Isn't there any way we can "mess-up" with Fonts a little bit and fix the right typing of the keyboard to match the Tengwar writting system? I think it _can_ be possible...

BluestEye


----------



## goofoofighter (Jan 7, 2002)

*Fonts and Languages*

I understand what a font is, and I understand what a language is, it's just that I've never seen font used in that context before so it kinda threw me out-of-wack a bit. Thank you for the explanation anyway 

Yes, there should be a way to change the programming of the font, but you'd have to ask my friend how to because I haven't been able to take a computer programming course yet...


----------



## BluestEye (Jan 8, 2002)

*OK*


----------



## BelDain (Jan 8, 2002)

This is a nice layout of Tengwar that I found. It has Quenya, Sindarin and Westron.

http://greenbooks.theonering.net/ostadan/files/tengtable.pdf


----------



## Lantarion (Jan 9, 2002)

Yes, I know, it's the same one that is in "An Introduction to Elvish", and I learned to _write_ the Tengwar from it. I thought you might have a similar table, which had the proper tengwa and tehta where it was supposed to be. It must be difficult to program a symbol to jump up above the next symbol written (as the tehtar are written). Or perhaps not, I dunno.


----------



## BelDain (Jan 9, 2002)

> _Originally posted by Pontifex _
> *Yes, I know, it's the same one that is in "An Introduction to Elvish", and I learned to write the Tengwar from it. I thought you might have a similar table, which had the proper tengwa and tehta where it was supposed to be. It must be difficult to program a symbol to jump up above the next symbol written (as the tehtar are written). Or perhaps not, I dunno.  *



What do you mean by "which had the proper tengwa and tehta where it was supposed to be."? The use of the tehta vary depending on which mode you use. Is that what you are asking? How to use the tehta in each of the various modes?


----------



## Bimblmere (Jan 11, 2002)

Thnx ppl you have been great......


----------



## Lantarion (Jan 12, 2002)

BelDain, 
I mean that if you pressed the key for 'a' on your keyboard, a stem and three dots above it should appear.

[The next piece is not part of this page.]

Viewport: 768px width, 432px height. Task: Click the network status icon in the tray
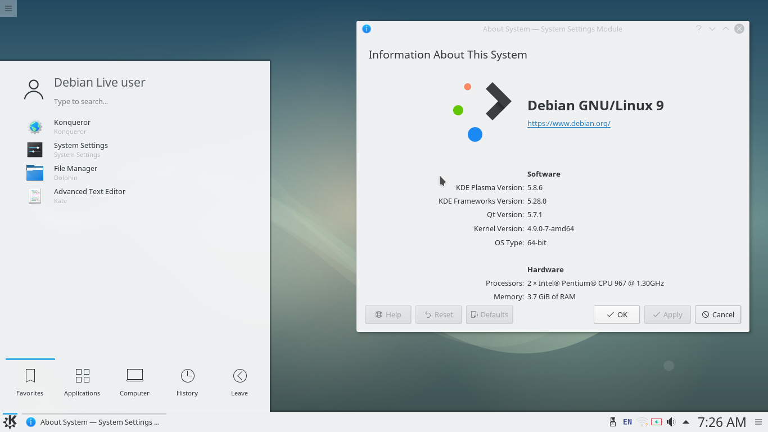641,421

If you were to press the keys 'b', 'a' and 'r' (and you were writing in English) the tengwa 'b', the tengwa 'r' and three dots sbove the 'r' shuold appear. 
I just meant that if you press 'a', 'a' would come. If you were to press 'f', 'f' would appear. That is not so with the Tengwar I have on my comp.


----------



## BelDain (Jan 14, 2002)

Oh, you were talking about the specific computer fonts. I haven't played around with any yet. Sorry.

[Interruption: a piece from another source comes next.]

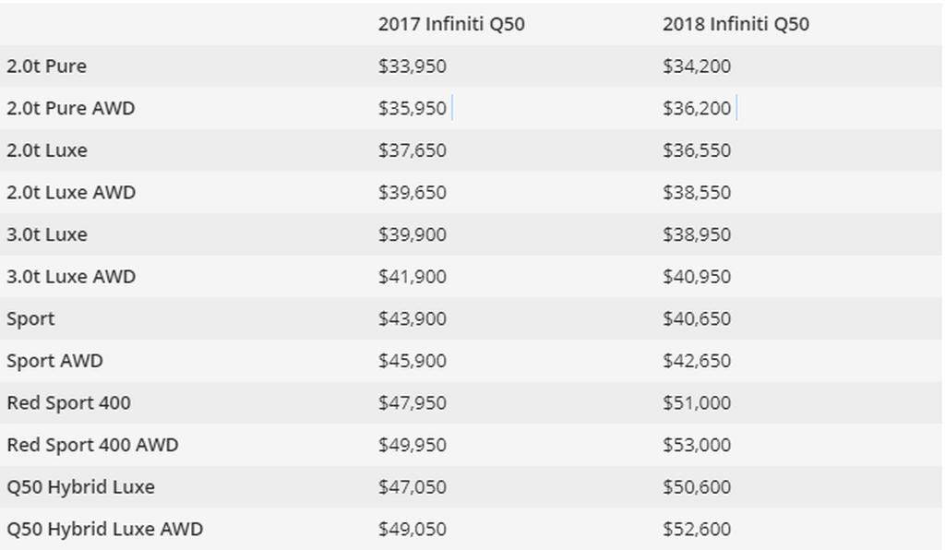Click the 2018 Infiniti Q50 column header
The height and width of the screenshot is (550, 945).
tap(735, 24)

> _Originally posted by Pontifex _
> *BelDain,
> I mean that if you pressed the key for 'a' on your keyboard, a stem and three dots above it should appear. If you were to press the keys 'b', 'a' and 'r' (and you were writing in English) the tengwa 'b', the tengwa 'r' and three dots sbove the 'r' shuold appear.
> I just meant that if you press 'a', 'a' would come. If you were to press 'f', 'f' would appear. That is not so with the Tengwar I have on my comp. *


----------